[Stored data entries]
************

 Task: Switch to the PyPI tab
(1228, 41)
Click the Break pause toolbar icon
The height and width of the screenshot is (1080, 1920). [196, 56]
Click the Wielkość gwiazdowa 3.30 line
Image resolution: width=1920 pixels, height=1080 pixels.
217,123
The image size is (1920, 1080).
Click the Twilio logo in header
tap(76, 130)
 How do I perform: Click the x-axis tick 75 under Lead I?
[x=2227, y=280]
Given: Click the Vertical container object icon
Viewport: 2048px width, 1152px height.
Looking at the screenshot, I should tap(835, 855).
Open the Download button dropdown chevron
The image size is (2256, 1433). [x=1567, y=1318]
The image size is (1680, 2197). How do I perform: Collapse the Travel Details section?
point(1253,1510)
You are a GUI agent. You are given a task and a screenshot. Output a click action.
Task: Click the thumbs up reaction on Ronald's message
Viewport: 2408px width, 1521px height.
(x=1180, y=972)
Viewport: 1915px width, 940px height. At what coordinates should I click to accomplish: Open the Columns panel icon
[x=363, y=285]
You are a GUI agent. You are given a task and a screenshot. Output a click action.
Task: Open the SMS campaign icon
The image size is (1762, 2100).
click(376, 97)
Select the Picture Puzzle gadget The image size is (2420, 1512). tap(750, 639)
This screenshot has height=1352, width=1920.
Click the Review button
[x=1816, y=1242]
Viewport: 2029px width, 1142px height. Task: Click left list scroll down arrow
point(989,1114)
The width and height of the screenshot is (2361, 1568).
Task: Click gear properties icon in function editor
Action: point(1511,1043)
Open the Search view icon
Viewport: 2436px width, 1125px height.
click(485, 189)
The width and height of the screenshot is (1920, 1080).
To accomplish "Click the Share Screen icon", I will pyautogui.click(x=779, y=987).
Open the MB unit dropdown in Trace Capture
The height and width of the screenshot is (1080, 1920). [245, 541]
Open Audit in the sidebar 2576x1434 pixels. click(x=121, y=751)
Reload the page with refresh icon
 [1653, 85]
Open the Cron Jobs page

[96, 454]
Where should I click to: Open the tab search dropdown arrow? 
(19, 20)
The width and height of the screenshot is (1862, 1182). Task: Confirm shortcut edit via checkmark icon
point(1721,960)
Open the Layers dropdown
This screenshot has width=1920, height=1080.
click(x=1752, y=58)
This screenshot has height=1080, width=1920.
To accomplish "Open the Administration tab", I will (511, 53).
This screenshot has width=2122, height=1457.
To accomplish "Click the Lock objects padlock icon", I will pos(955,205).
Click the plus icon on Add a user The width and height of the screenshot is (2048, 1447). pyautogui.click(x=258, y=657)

************

▶ **WHAT TO WORK ON**
Using only the entries above, output the line with "Click the Wielkość gwiazdowa 3.30 line", the line with "The width and height of the screenshot is (1920, 1080).", and all lines between them, exactly as they stand.

▶ **RESPONSE**
Click the Wielkość gwiazdowa 3.30 line
Image resolution: width=1920 pixels, height=1080 pixels.
217,123
The image size is (1920, 1080).
Click the Twilio logo in header
tap(76, 130)
 How do I perform: Click the x-axis tick 75 under Lead I?
[x=2227, y=280]
Given: Click the Vertical container object icon
Viewport: 2048px width, 1152px height.
Looking at the screenshot, I should tap(835, 855).
Open the Download button dropdown chevron
The image size is (2256, 1433). [x=1567, y=1318]
The image size is (1680, 2197). How do I perform: Collapse the Travel Details section?
point(1253,1510)
You are a GUI agent. You are given a task and a screenshot. Output a click action.
Task: Click the thumbs up reaction on Ronald's message
Viewport: 2408px width, 1521px height.
(x=1180, y=972)
Viewport: 1915px width, 940px height. At what coordinates should I click to accomplish: Open the Columns panel icon
[x=363, y=285]
You are a GUI agent. You are given a task and a screenshot. Output a click action.
Task: Open the SMS campaign icon
The image size is (1762, 2100).
click(376, 97)
Select the Picture Puzzle gadget The image size is (2420, 1512). tap(750, 639)
This screenshot has height=1352, width=1920.
Click the Review button
[x=1816, y=1242]
Viewport: 2029px width, 1142px height. Task: Click left list scroll down arrow
point(989,1114)
The width and height of the screenshot is (2361, 1568).
Task: Click gear properties icon in function editor
Action: point(1511,1043)
Open the Search view icon
Viewport: 2436px width, 1125px height.
click(485, 189)
The width and height of the screenshot is (1920, 1080).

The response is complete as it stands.